Der gut ausgebaute Bankenmarkt und das deutsche Hausbank-Modell stellten über Jahrzehnte hinweg gut verfügbare Kredite für deutsche Unternehmen bereit. Dieser Prozess wurde durch die Finanzkrise schlagartig und massiv gestört. Das hat bei Unternehmen zu einer mittlerweile gewandelten Einstellung zur von Banken abhängigen Finanzierung geführt und für das Aufkommen neuer, von Banken eher unabhängigen Finanzierungspraktiken gesorgt. Das ist eine Entwicklung, die schon einmal zu Beginn des Jahrtausendwechsels im Zuge der Einführung der Basel-II-Regelungen bei Kreditinstituten und der dadurch ausgelösten verschärften Transparenzanforderungen bei Kreditbeurteilungen und höheren Kreditrisikozuschlägen tendenziell in Gang gesetzt wurde.
Kreditvergabesituation trotz Besserung weiterhin kritisch
Zwar hat sich die Kreditvergabesituation im Nachgang zur Finanzkrise wieder deutlich verbessert, das Niveau vor der Finanzkrise ist aber zum jetzigen Zeitpunkt noch lange nicht erreicht. Unternehmen bemängeln vor allem
- die lange Dauer, bis Kredite von den Banken bewilligt sind,
- den deutlich gewachsenen Wunsch der Banken nach höheren Kreditsicherheiten und
- die markant höheren Risikoaufschläge im Vergleich zur Zeit vor der Krise.
Ohnehin sehen sich die Unternehmen seit der Einführung des bankinternen Ratings (Stichwort Basel II) mit zusätzlichen Dokumentationspflichten konfrontiert. Verschärft wird die damit angespannte Situation der Bankenfinanzierung für Unternehmen durch die demnächst greifenden strengeren Eigenkapitalregeln für Kreditinstitute (Stichwort Basel III) und den Ausleseprozess bei den meisten krisengeschüttelten Landesbanken.
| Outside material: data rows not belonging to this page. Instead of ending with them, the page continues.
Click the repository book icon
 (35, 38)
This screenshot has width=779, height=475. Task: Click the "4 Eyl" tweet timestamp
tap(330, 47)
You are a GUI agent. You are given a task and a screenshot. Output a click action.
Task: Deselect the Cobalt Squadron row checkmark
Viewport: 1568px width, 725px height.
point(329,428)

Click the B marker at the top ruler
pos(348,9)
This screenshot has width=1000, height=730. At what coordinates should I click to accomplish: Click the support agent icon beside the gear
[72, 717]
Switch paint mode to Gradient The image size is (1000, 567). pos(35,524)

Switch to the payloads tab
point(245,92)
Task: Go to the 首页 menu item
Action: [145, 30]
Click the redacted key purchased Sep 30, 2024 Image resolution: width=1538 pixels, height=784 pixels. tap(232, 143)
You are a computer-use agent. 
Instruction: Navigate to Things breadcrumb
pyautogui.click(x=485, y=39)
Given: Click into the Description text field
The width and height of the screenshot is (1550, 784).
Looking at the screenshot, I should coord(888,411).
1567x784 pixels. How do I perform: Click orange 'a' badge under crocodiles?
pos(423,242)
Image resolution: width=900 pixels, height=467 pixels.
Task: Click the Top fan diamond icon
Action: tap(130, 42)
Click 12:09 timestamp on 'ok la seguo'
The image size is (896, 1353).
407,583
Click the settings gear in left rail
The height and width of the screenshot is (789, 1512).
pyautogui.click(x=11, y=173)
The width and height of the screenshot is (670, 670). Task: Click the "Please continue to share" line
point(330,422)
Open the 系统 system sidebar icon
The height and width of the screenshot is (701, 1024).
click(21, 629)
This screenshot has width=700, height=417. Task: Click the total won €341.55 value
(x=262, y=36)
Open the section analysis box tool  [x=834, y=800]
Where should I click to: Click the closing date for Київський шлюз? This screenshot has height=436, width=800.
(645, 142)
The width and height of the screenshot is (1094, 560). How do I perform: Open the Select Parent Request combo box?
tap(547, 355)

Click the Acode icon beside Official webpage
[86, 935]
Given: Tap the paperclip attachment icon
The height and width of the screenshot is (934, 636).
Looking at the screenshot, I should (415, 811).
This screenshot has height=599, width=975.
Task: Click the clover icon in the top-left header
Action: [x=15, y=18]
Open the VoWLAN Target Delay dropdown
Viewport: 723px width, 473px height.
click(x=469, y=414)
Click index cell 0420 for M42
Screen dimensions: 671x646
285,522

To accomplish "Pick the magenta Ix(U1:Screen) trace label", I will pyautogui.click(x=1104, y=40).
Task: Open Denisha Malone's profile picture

Diversifizierung der Finanzierungsalternativen notwendig
All diese Faktoren führten dazu, dass nicht nur bei Großunternehmen, sondern auch im Mittelstand ein Trend weg von der traditionellen Finanzierung über die Hausbank (sog. "Arm's Length Principle"), hin zu einer stärkeren Diversifizierung der Finanzierungsalternativen zu beobachten ist.
Dieser Trend birgt durchaus bislang verkanntes Potenzial, bieten sich doch bei der richtigen Wahl der Finanzierungsalternativen niedrigere (explizite) Kapitalkosten und weitere Vorteile wie geringere sog. implizite Kapitalkosten (wie sie z. B. als Abhängigkeit von Banken für Unternehmen entstehen). Die Wahl der Finanzierungsart ist insofern deutlich strategisch bestimmt und von jedem Unternehmen individuell zu treffen. Dieser Beitrag soll einen Überblick über die aktuellen Trends im Bereich der Finanzierung geben sowie ausgewählte strategische und operative Finanzierungsalternativen zeigen.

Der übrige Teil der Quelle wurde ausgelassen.